Мы садимся на диван. Лена, ее мать, Феликс – все тут. Увидев Вальтера, Лена, чтобы не закричать, прижимает руку ко рту. Ее мать протягивает нам по небольшому стакану чего-то крепкого. Я опрокидываю напиток себе в рот и чувствую, как его содержимое огненной струей стекает по моему пищеводу.
– Принеси ему поесть, – наставляет мать Лену. – Видишь, он изголодался.
– Нет, – сипло возражает Вальтер, – не надо еды. – Дрожащей рукой он поднимает стакан и тоже выпивает. – Вот этого еще. Пожалуйста.
– Лена, принеси из кухни бренди для стряпни. Идем, Феликс, нельзя оставлять кафе без присмотра. – Отправив таким маневром из комнаты дочь и внука, она выходит за ними следом, и мы остаемся вдвоем.
– Вальтер, что с тобой было? – шепчу я.
Мне хочется дотронуться до него, но я боюсь: он так худ, что, кажется, может переломиться от одного моего касания.
Вальтер качает головой.
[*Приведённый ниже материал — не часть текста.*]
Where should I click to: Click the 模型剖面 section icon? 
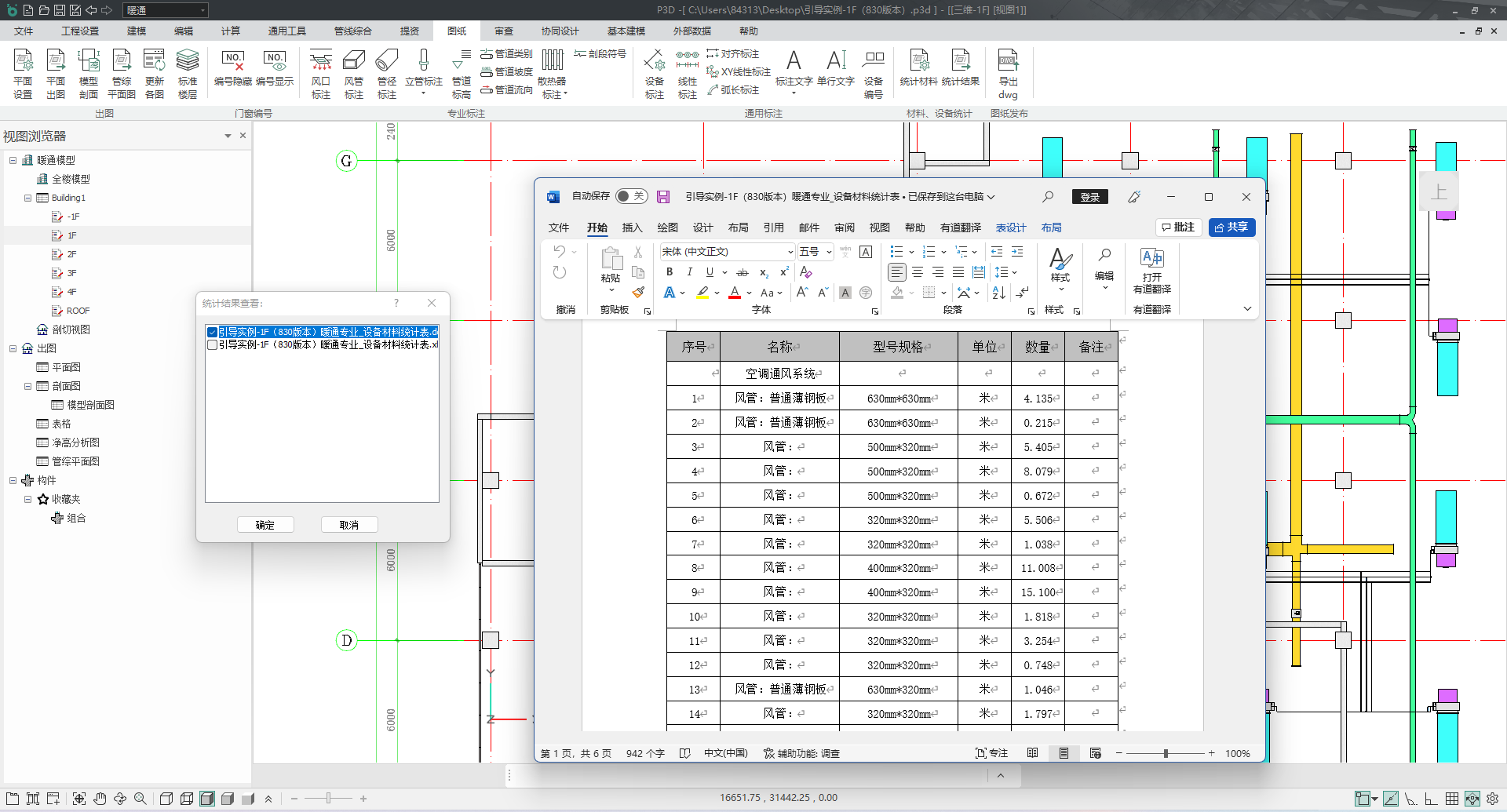[x=89, y=61]
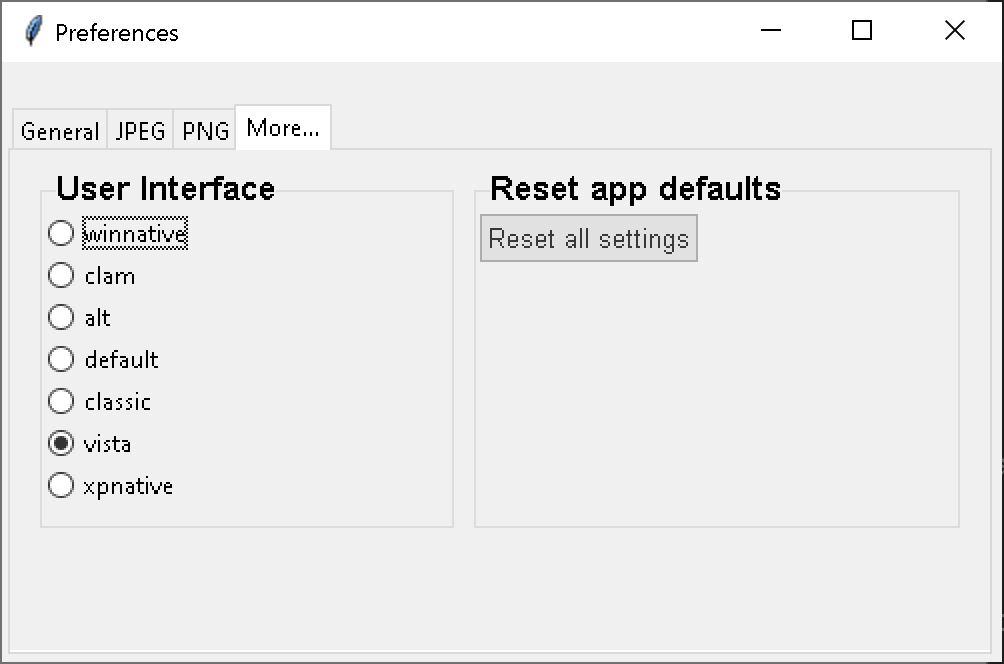Screen dimensions: 1004x664
Task: Minimize the Preferences window
Action: 770,31
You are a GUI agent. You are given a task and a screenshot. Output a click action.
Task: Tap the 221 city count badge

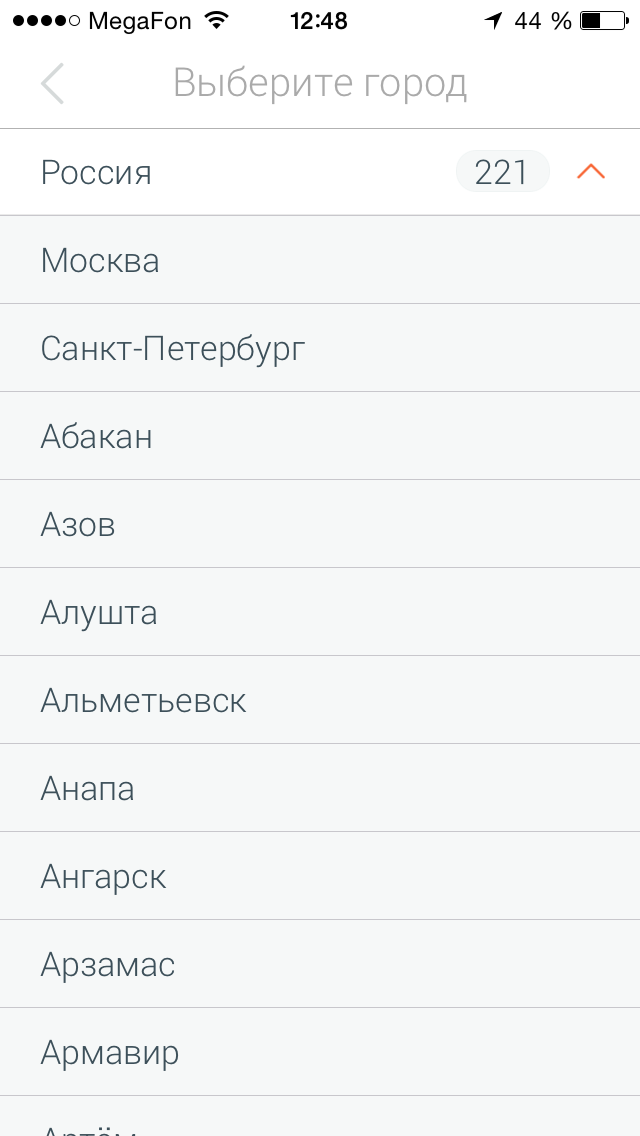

В глазах у него слезы, но он их, похоже, не замечает.
– Нечестно, – наконец говорит он. – Нечестно, что я здесь, а они все еще там, в этом… аду.
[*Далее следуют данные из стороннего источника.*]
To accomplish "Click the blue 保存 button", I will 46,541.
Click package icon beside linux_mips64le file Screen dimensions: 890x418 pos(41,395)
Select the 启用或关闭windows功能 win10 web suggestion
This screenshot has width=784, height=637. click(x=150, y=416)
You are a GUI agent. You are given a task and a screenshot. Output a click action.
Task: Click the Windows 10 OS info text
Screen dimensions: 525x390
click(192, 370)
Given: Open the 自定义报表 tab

– Расскажи мне. – Не удержавшись, я осторожно трогаю его за руку кончиками пальцев.
Он смотрит на меня, проводит рукой по губам. Рука сильно дрожит.
– Н-не могу. Я н-не знаю таких слов.
– Прости, что раньше я не верила тебе, думала, что это все неправда. Вальтер, я так виновата перед тобой. – Я беру его здоровую руку и слегка ее пожимаю.
Как могла я быть такой слепой? Вижу Вальтера, но мои глаза отказываются верить, что это он. От него прежнего, такого, каким я знала его всего десять дней назад, осталась лишь тень. Эмоции захлестывают меня, я не могу говорить. Как за десять дней можно сотворить такое с человеком?
– Я пыталась, – выдавливаю я, – пыталась их тоже вытащить, твоего отца и дядю.
Бесполезные слова. Никчемные, неуместные.